The next generation of vaccines may come in the form of skin patches rather than needles and syringes.


Based on an Australian-US team of researchers, a mouse study published in the Science Advances journal used patches measuring one square centimeter coated with 5,000 microscopic needles that are invisible to the naked eye.


These have been covered with an experimental vaccine, a “sub-unit” vaccine, which reproduces spikes similar to those on the surface of the Covid19 virus.


In the study, mice who received skin patches produced high levels of antibodies after two doses – even higher than vaccines administered via syringes. Mice that received only one dose of the vaccine with an adjuvant (a substance enhancing the body’s immune response) did not get sick.


Vaccine patches are also believed to be more effective and more practical. Muscle, into which vaccines are usually injected, has fewer immune cells than needed to react to the drug. Spikes also cause localized skin death, triggering a strong immune response.

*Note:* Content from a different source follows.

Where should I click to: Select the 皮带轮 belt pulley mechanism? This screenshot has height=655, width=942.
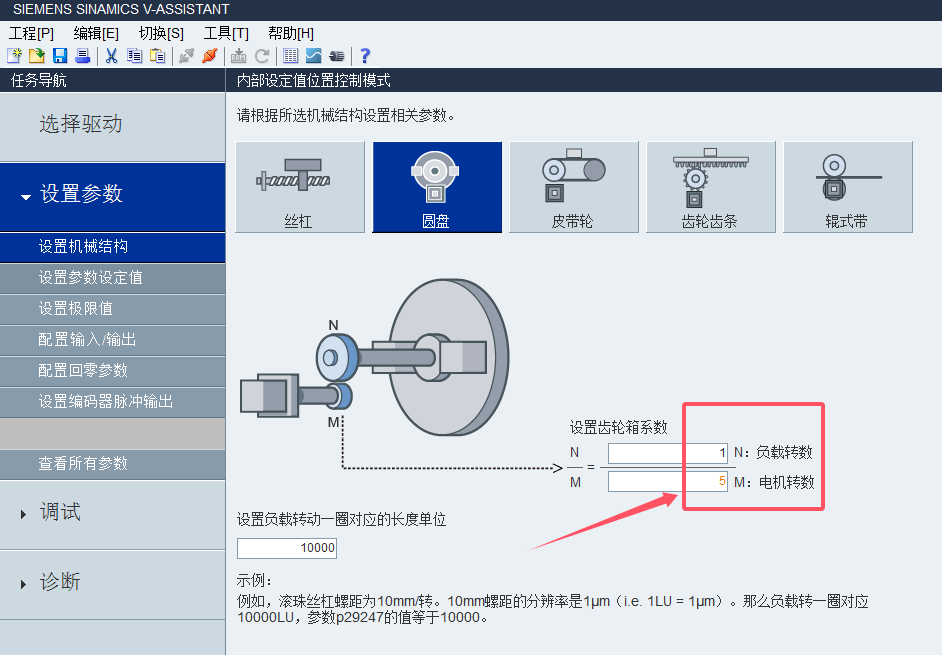click(574, 187)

Burak Ozdogonlar, an engineering professor at Carnegie Mellon University, also backed the vaccine patches: “Less amount of vaccine delivered precisely to skin can activate an immune response similar to intramuscular injection.”

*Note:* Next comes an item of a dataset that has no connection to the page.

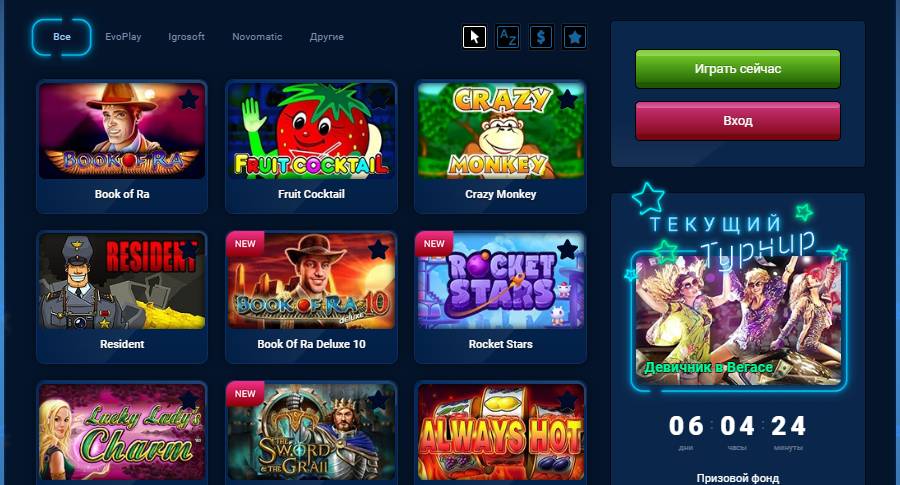
Task: Toggle the favorite star on Crazy Monkey
Action: click(x=567, y=100)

This fact, together with the less stringent logistical demands of syringe-administered vaccines, make skin patches more advantageous.


The patch used in the study was manufactured by Australian company Vaxxas, while two other US-based vaccine makers Micron Biomedical and Vaxess are also working on these.


Vaxess, based in Massachusetts, is working on microneedles that dissolve in the skin. These need fewer spikes per patch (121, to be exact) and are made of a biocompatible protein polymer.


CEO Michael Schrader said: “We’re working on a seasonal Covid and flu combination product that will be mailed directly to patients’ homes, for self-administration.”


Patches by Vaxxas are set to be used in human clinical trials in April, while those produced by Vaxess are scheduled for human trials next summer.